▶ ABOUT THIS EXERCISE:
Copy exactly the lines of the records below, and only those lines, beginning with the line that contains "Check Save 5.1" and ending with the line that contains "Given: Click the lock icon next to Přihlásit".

(Collected data entries)
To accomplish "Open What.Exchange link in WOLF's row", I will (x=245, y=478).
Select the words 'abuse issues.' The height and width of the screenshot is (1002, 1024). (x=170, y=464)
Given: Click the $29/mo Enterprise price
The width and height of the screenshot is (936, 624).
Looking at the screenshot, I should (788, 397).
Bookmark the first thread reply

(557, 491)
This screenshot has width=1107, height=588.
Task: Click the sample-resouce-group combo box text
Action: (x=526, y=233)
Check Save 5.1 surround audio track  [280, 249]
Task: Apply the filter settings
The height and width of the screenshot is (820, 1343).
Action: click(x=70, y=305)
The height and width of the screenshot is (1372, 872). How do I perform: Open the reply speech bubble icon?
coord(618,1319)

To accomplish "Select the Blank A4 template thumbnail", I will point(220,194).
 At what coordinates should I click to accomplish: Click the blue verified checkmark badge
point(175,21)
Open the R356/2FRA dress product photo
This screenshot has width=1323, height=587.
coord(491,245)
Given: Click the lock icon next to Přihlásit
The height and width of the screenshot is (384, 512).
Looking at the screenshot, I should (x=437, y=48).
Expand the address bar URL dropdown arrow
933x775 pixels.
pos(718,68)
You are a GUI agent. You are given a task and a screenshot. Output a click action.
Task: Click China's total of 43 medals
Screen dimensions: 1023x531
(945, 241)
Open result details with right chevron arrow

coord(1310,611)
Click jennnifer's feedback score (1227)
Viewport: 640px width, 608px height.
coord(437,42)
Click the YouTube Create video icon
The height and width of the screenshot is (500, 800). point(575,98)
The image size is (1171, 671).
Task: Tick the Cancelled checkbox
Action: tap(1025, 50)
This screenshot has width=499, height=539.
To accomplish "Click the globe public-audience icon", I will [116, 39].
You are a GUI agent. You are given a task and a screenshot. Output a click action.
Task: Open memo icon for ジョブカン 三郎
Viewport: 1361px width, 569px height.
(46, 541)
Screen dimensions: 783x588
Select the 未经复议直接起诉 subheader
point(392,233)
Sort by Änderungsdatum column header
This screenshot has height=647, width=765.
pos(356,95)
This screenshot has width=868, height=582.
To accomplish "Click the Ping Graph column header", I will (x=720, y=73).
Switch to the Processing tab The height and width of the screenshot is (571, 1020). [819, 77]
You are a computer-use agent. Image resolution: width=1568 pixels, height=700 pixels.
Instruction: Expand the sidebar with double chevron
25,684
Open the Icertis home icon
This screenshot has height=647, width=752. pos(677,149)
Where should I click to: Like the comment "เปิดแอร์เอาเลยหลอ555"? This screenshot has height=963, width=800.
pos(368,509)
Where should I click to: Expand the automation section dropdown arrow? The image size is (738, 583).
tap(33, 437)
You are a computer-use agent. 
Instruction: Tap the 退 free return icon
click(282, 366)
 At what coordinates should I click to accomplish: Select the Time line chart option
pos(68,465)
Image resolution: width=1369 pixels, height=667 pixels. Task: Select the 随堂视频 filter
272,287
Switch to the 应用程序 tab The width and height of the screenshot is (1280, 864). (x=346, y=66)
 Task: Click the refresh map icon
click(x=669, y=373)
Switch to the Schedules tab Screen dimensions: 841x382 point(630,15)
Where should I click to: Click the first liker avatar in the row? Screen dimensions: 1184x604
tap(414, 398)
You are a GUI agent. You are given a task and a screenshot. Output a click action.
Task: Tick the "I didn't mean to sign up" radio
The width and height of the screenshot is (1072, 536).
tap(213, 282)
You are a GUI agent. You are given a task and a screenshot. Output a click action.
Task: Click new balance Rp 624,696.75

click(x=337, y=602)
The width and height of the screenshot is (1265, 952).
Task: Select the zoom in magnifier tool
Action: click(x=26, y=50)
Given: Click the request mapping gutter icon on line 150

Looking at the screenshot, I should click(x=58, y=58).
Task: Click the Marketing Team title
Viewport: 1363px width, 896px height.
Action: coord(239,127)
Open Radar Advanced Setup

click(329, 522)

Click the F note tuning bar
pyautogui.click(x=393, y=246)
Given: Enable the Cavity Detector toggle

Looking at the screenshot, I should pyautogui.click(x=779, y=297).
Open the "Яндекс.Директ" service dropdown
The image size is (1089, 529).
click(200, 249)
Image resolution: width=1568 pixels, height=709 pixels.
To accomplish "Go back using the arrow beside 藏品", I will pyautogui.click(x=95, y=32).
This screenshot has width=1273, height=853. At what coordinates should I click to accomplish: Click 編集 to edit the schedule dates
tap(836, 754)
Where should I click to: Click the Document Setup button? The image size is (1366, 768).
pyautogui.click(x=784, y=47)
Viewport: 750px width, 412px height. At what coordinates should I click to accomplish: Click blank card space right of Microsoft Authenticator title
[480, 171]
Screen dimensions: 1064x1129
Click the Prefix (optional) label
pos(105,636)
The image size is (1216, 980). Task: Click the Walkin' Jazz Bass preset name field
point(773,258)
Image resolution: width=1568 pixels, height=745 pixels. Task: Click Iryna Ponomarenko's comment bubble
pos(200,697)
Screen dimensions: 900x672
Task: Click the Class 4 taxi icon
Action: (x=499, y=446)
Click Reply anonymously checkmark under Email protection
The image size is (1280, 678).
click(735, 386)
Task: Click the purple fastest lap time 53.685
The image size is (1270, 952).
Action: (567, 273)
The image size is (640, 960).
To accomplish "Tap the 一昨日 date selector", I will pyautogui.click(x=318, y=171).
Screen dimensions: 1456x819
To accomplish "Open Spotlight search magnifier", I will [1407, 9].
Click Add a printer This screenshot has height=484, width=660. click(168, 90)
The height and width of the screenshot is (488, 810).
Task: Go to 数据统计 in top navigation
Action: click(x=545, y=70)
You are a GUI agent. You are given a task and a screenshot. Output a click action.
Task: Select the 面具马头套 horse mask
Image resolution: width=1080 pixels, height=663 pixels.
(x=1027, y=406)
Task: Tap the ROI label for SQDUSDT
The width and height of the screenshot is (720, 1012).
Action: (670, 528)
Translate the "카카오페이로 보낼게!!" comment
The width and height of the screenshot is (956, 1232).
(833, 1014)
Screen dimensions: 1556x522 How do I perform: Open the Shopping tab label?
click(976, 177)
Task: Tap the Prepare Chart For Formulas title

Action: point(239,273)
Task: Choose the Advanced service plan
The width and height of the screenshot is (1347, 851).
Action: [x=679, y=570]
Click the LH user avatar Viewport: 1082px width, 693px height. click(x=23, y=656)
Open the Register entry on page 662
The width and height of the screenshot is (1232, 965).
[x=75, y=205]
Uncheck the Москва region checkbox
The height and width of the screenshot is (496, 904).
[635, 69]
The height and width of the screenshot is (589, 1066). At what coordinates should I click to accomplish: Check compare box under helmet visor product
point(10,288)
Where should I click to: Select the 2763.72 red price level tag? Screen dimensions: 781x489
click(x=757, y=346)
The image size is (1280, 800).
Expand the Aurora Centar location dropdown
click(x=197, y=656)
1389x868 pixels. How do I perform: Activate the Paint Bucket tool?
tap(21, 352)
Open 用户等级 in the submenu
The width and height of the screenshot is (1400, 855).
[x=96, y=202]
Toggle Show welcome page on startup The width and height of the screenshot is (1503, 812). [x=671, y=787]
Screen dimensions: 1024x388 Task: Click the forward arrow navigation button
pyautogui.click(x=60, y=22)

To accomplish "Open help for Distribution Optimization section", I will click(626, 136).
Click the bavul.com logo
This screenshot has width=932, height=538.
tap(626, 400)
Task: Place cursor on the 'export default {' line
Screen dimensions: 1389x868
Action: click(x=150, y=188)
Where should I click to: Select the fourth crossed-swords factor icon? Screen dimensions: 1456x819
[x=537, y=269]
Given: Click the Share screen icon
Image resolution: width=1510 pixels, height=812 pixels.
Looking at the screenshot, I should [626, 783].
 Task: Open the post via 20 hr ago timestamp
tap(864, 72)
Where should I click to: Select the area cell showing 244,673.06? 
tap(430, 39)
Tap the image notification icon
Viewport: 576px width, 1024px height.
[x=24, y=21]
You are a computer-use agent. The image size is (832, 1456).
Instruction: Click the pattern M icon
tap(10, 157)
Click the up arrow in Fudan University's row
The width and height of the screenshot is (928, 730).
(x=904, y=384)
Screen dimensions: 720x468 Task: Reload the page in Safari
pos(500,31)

▶ REPLY:
Check Save 5.1 surround audio track  [280, 249]
Task: Apply the filter settings
The height and width of the screenshot is (820, 1343).
Action: click(x=70, y=305)
The height and width of the screenshot is (1372, 872). How do I perform: Open the reply speech bubble icon?
coord(618,1319)

To accomplish "Select the Blank A4 template thumbnail", I will point(220,194).
 At what coordinates should I click to accomplish: Click the blue verified checkmark badge
point(175,21)
Open the R356/2FRA dress product photo
This screenshot has width=1323, height=587.
coord(491,245)
Given: Click the lock icon next to Přihlásit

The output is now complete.